> **THE DATA**:
[Start of section]
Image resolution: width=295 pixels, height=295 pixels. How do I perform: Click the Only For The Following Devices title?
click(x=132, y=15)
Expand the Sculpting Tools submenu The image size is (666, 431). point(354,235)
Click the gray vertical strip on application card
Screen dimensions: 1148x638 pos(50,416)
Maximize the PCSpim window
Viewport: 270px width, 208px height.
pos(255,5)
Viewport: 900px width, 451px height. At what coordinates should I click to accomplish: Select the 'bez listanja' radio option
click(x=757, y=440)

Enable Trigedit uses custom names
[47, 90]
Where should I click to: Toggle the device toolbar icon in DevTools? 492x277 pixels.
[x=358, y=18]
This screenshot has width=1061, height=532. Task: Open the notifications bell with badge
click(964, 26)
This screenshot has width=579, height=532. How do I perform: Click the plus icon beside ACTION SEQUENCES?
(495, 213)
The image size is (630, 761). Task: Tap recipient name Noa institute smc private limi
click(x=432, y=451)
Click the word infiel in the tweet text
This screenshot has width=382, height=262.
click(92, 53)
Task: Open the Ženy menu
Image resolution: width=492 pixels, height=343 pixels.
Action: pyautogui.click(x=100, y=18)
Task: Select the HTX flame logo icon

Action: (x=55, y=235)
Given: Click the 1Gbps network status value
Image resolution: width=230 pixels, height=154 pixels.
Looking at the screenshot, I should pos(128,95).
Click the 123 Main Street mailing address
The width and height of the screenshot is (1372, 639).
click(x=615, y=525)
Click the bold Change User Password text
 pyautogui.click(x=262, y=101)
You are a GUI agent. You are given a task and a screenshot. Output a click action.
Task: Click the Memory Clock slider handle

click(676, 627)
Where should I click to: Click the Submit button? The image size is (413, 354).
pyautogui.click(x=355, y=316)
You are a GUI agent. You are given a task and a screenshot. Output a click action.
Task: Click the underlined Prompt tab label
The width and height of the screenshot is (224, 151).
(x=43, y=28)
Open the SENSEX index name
[End of section]
> **PROBLEM TO SOLVE**: All of the records go in your answer, copied exactly.

> **SOLUTION TO THIS EXERCISE**:
Image resolution: width=295 pixels, height=295 pixels. How do I perform: Click the Only For The Following Devices title?
click(x=132, y=15)
Expand the Sculpting Tools submenu The image size is (666, 431). point(354,235)
Click the gray vertical strip on application card
Screen dimensions: 1148x638 pos(50,416)
Maximize the PCSpim window
Viewport: 270px width, 208px height.
pos(255,5)
Viewport: 900px width, 451px height. At what coordinates should I click to accomplish: Select the 'bez listanja' radio option
click(x=757, y=440)

Enable Trigedit uses custom names
[47, 90]
Where should I click to: Toggle the device toolbar icon in DevTools? 492x277 pixels.
[x=358, y=18]
This screenshot has width=1061, height=532. Task: Open the notifications bell with badge
click(964, 26)
This screenshot has width=579, height=532. How do I perform: Click the plus icon beside ACTION SEQUENCES?
(495, 213)
The image size is (630, 761). Task: Tap recipient name Noa institute smc private limi
click(x=432, y=451)
Click the word infiel in the tweet text
This screenshot has width=382, height=262.
click(92, 53)
Task: Open the Ženy menu
Image resolution: width=492 pixels, height=343 pixels.
Action: pyautogui.click(x=100, y=18)
Task: Select the HTX flame logo icon

Action: (x=55, y=235)
Given: Click the 1Gbps network status value
Image resolution: width=230 pixels, height=154 pixels.
Looking at the screenshot, I should pos(128,95).
Click the 123 Main Street mailing address
The width and height of the screenshot is (1372, 639).
click(x=615, y=525)
Click the bold Change User Password text
 pyautogui.click(x=262, y=101)
You are a GUI agent. You are given a task and a screenshot. Output a click action.
Task: Click the Memory Clock slider handle

click(676, 627)
Where should I click to: Click the Submit button? The image size is (413, 354).
pyautogui.click(x=355, y=316)
You are a GUI agent. You are given a task and a screenshot. Output a click action.
Task: Click the underlined Prompt tab label
The width and height of the screenshot is (224, 151).
(x=43, y=28)
Open the SENSEX index name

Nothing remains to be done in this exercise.